WHAT YOU NEED TO DO: Could you write out every line of the material below word for word, leaving the pictures out of your answer?

(Items stored from a collection)
-------------------------
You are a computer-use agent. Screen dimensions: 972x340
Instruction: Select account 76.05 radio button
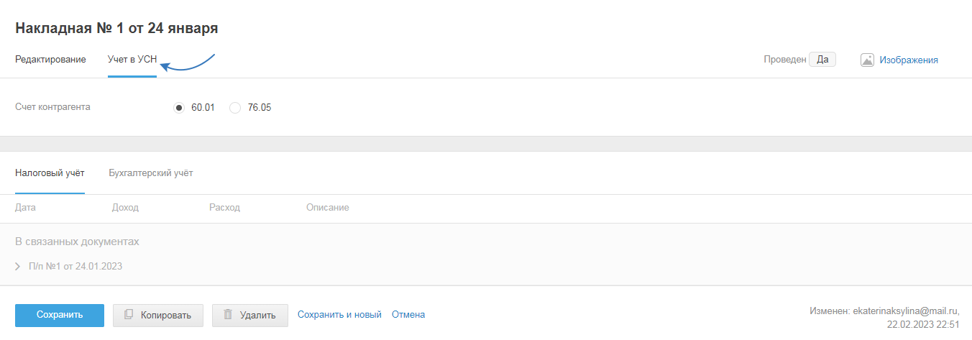[235, 108]
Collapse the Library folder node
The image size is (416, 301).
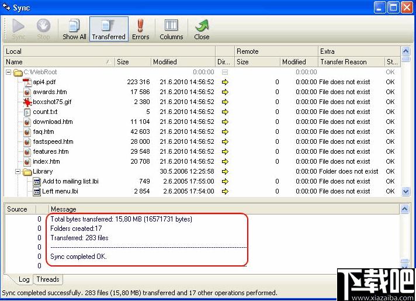[x=18, y=172]
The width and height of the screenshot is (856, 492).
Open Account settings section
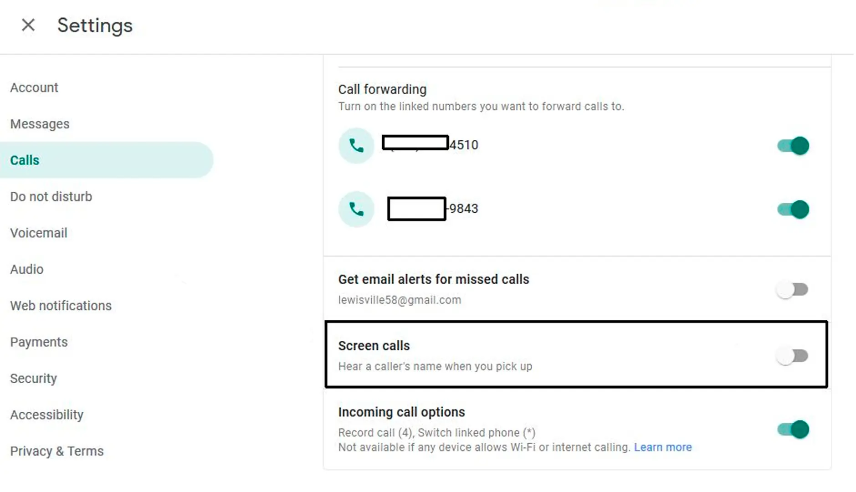click(x=34, y=87)
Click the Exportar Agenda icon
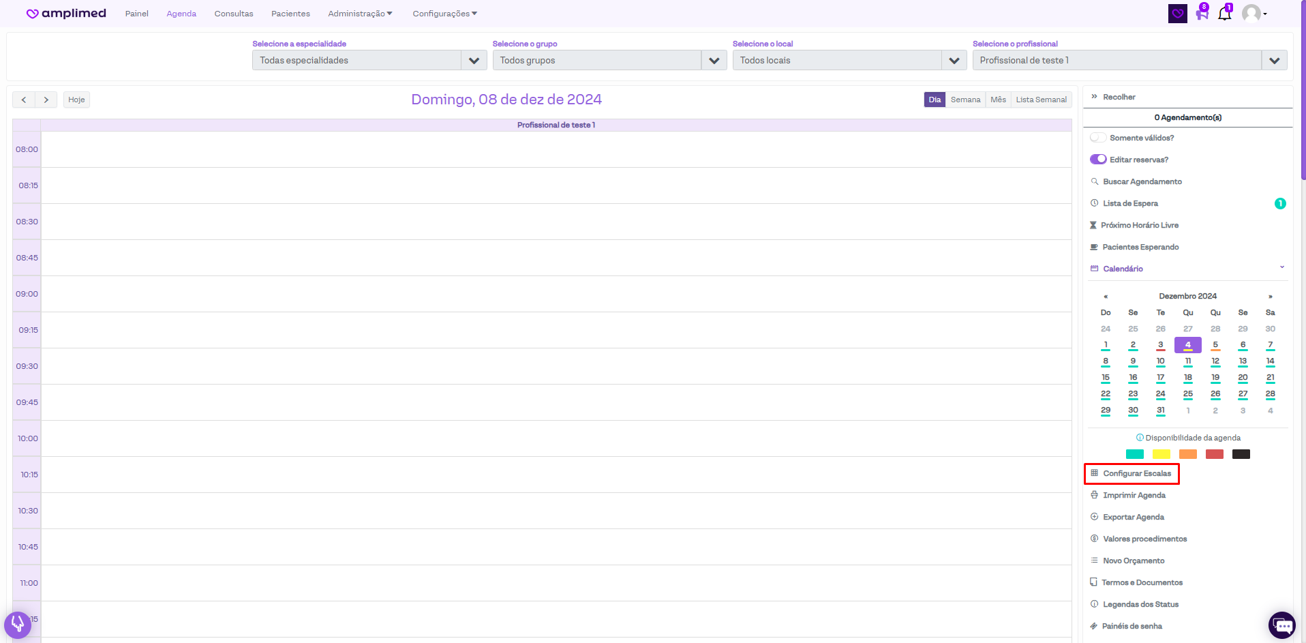Screen dimensions: 1306x643 pos(1094,517)
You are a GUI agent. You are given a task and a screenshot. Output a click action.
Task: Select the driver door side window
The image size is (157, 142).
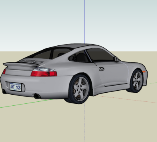coord(100,54)
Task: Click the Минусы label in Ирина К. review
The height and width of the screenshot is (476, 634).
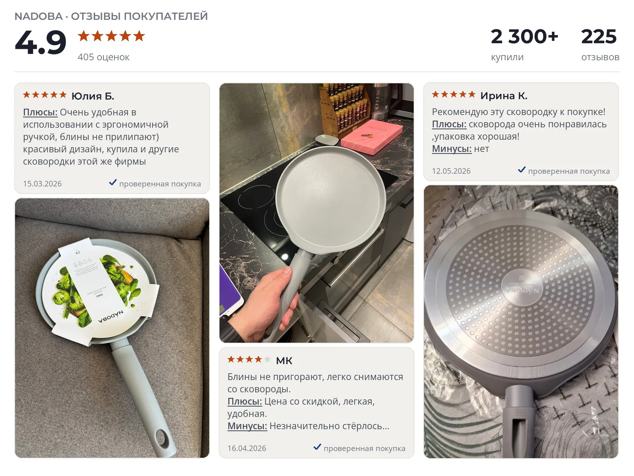Action: click(452, 149)
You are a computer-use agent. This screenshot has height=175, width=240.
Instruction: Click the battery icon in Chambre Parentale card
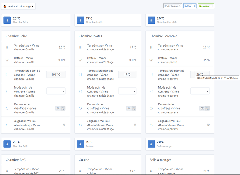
-------------------------
OUTPUT FOR THIS EXERCISE:
You are a computer-use agent. Screen dimensions: 972x340
Instruction: Select account 76.05 radio button
[235, 108]
Collapse the Library folder node
The image size is (416, 301).
[x=18, y=172]
The width and height of the screenshot is (856, 492).
Open Account settings section
click(x=34, y=87)
Click the Exportar Agenda icon
Screen dimensions: 1306x643 pos(1094,517)
You are a GUI agent. You are given a task and a screenshot. Output a click action.
Task: Select the driver door side window
The image size is (157, 142).
coord(100,54)
Task: Click the Минусы label in Ирина К. review
The height and width of the screenshot is (476, 634).
Action: click(452, 149)
You are a computer-use agent. This screenshot has height=175, width=240.
Instruction: Click the battery icon in Chambre Parentale card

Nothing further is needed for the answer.